Bireysel farklılıkların göz önüne alınması, işgörenlerin en uygun şekilde yerleştirilmesi, ulaşılabilir hedeflerin konulması, ödüllerin bireyselleştirilmesi, performansın ödüllendirilmesi ve benzeri motivasyon uygulamaları kullanılarak bu süreç geliştirilebilir ve böylelikle işgörenlerin işe olan isteklilikleri artırılabilir. Bu uygulamalar ne kadar başarılı bir şekilde realize edilirse performans da o kadar yüksek olacaktır.

4.3.3. İşgören Kapasitesinin Tam Kullanılması

Özendirici bir unsur yoksa, işgörenlerin üstünde bir efor sarf etmesi beklenemez. Benzer şekilde, zihinsel donanımı yüksek olan bir işgören ancak kendisine verilen imkan ve fırsatların izin verdiği ölçüde bu donanımı örgüt yararına kullanabilecektir. Motivasyon sayesinde işgörenlerin fiziksel ve zihinsel performansları hem açığa çıkacak, hem de doğru yöne çevrilecektir.

Gerçekten de işgörenler çoğu zaman bedensel ve zihinsel rezervlerini kullanamazlar. Bunun sebebi de ya çarpık örgüt yapıları ya da insan ihtiyaçlarını bilmeyen işverenlerdir.

Spitzer adlı bir yönetim danışmanının yaptığı bir ankette işgörenlerin, gerçekten çalıştıkları işletmelere katkıda bulunmak istedikleri halde, yetenek ve yeterliliklerini en iyi şekilde kullanmadıklarını belirtmişler ve ankete katılan işgörenlerin neredeyse yarısı ancak işlerini ellerinde tutmaya yetecek kadar çalıştıklarını itiraf etmişlerdir (Mcgee ve Fıllon 1996).

İyi bir motivasyon sistemi işletmelerde atıl kaynakları örgüt yararına kanalize edebilir (Koontz ve O’donnell 1968).
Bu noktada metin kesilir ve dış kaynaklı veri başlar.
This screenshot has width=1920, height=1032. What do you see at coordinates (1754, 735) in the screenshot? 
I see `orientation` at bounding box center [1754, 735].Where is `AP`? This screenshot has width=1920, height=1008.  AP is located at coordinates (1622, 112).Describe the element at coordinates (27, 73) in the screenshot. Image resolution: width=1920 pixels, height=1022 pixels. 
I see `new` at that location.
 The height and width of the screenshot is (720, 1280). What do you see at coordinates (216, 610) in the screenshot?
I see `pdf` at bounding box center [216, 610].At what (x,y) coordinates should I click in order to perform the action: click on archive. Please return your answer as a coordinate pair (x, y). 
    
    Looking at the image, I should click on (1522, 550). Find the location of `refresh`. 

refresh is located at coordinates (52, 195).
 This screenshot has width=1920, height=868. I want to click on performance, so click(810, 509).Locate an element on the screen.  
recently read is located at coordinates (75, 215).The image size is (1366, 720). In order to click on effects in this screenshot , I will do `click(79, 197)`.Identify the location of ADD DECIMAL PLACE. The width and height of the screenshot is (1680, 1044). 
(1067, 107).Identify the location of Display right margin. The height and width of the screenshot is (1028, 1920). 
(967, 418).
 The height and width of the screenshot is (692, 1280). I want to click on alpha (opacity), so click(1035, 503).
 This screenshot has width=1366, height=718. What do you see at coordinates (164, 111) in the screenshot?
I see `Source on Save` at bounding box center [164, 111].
Kapasitesinin sadece %70’ini kullanan işgörenlerin işe olan ilgisini dağıtır nitelikteki unsurlar, uygun motivasyon teknikleri vasıtasıyla ortadan kaldırılabilmekte ve işgörenlerin kapasitelerinin tamamını kullanmalarını temin edecek şartlar oluşturulabilmektedir (Breuer 1995).

4.3.4. Firma İmajına Olumlu Katkı Sağlanması

Bir işletmenin işgörenlerine sunduğu tüm imkan, avantaj ve fırsatlar, işgören için birer motivasyon arttırıcı unsurdur ve işletmenin motivasyon uygulamalarının birer parçasıdır. Mevcut motivasyon unsurlarının düzeyini belirleyen motivasyon araçları ne kadar isabetli, tutarlı ve zengin olursa, işgörenlerdeki çalışma şevki ve coşkusu o kadar fazla olacaktır.

Motivasyon sistemini optimalleştirmiş bir işletme, insan kaynağının önemini kavramış, insanın değerini ve ihtiyaçlarını çok iyi bilen ve buna paralel olarak çalışanlarına en iyi imkanları sunarak kendi amaçlarını benimsetmiş bir örgüt demektir. Böyle bir işletme her bireyin gurur duyarak çalışmak isteyeceği bir yerdir (Koontz ve O’donnell 1968).

4.3.5. İşletmelerde Uygulanan Motivasyonun İlke ve Yararları

Çalışan tatmini, çalışanın hedefe doğru daha etkili hareket etmesinde, isteklendirilmesinde etkili olan faktörlere ulaşması ile sağlanacaktır. Çalışanın hangi ihtiyaçlarının eksik olduğu ve giderilmesi gerektiğine yönelik çalışmalar; çalışan güdüleri olarak saptanmaktadır. Hangi faktörlerin hedefe yönelteceği, bireye daha fazla tatmin sağlayacağı konusunda yapılmış pek çok çalışma bulunmaktadır.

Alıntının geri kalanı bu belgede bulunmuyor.